10 Apr 2007 |
Posted by Lama Surya Das | 1 Comment.
I vaguely remember a scene in the movie Mary Poppins where Uncle Albert gets stuck on the ceiling of his sitting room, buoyed upwards by uncontainable glee. Uncle Albert, it seems, was given to fits of laughter that literally lifted his spirits–-along with the rest of him–-right off the floor.
A Bombay doctor named Madan Kataria has developed a form of laughter therapy called Hasya Yoga (hasya means laughter in Sanskrit) that combines deep, controlled breathing and stretches with various types of forced laughter. Like any serious master, he has founded his own Dharma center called Laughter Clubs International.

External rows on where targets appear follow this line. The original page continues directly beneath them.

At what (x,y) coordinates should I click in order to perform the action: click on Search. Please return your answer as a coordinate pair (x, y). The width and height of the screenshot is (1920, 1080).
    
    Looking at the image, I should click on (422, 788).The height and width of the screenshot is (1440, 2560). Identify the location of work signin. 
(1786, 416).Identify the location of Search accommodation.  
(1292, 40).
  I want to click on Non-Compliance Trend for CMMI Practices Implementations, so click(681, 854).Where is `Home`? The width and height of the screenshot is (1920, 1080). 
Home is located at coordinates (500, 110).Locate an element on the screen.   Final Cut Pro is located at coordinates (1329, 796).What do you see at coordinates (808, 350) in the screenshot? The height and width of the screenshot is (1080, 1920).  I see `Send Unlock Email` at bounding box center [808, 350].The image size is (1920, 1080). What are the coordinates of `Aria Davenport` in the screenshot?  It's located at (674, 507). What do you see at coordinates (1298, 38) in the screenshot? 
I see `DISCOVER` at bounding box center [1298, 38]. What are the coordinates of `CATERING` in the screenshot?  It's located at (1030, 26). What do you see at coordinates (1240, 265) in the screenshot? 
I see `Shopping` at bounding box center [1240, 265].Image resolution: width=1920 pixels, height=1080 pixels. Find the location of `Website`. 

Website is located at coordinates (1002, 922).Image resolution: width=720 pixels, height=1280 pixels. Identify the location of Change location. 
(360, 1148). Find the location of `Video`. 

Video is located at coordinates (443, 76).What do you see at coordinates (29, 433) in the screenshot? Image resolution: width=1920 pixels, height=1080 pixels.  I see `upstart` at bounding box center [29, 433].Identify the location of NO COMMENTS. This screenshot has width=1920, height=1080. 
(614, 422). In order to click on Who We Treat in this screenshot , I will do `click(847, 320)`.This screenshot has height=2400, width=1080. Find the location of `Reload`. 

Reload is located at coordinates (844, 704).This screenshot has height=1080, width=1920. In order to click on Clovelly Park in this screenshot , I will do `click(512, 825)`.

Kataria’s exploration of laughter therapy began in India with small groups of people who met regularly for morning walks. Pre-walk sessions began with a breathing exercise similar to intensive breathing exercises (pranayama), followed by a structured chanting of “ho ho, ha ha” that requires a rhythmic muscular movement of the abdomen much like the breath of fire, a traditional yogic breathing technique in which the practitioner rapidly inhales and exhales to clear the respiratory passages.
“This laughter practice,” explains Kataria, “moves progressively from the ho ho, ha ha exercise to other types of simulated laughter. It’s what I call my ‘laughter cocktail.'” Kataria’s “cocktail includes hearty laughter, greeting laughter, open-mouthed silent laughter, humming laughter, lion laughter (an adaptation of Lion Pose), and swinging laughter, with arm movement. Each laughter is sustained for up to 45 seconds, and followed with deep breathing and stretching exercises.
The laughter exercises are designed to be done together, with participants progressing from one type of chuckle to another in the company of others. Says Kataria: “Laughter in laughter clubs is the purest laughter because it is not for any reason. It is not directed at others but we learn to laugh at ourselves.”
I can only laugh to think that, after all, laughter is the best medicine– as the holy scripture known in America as Reader’s Digest has been telling us for half a century.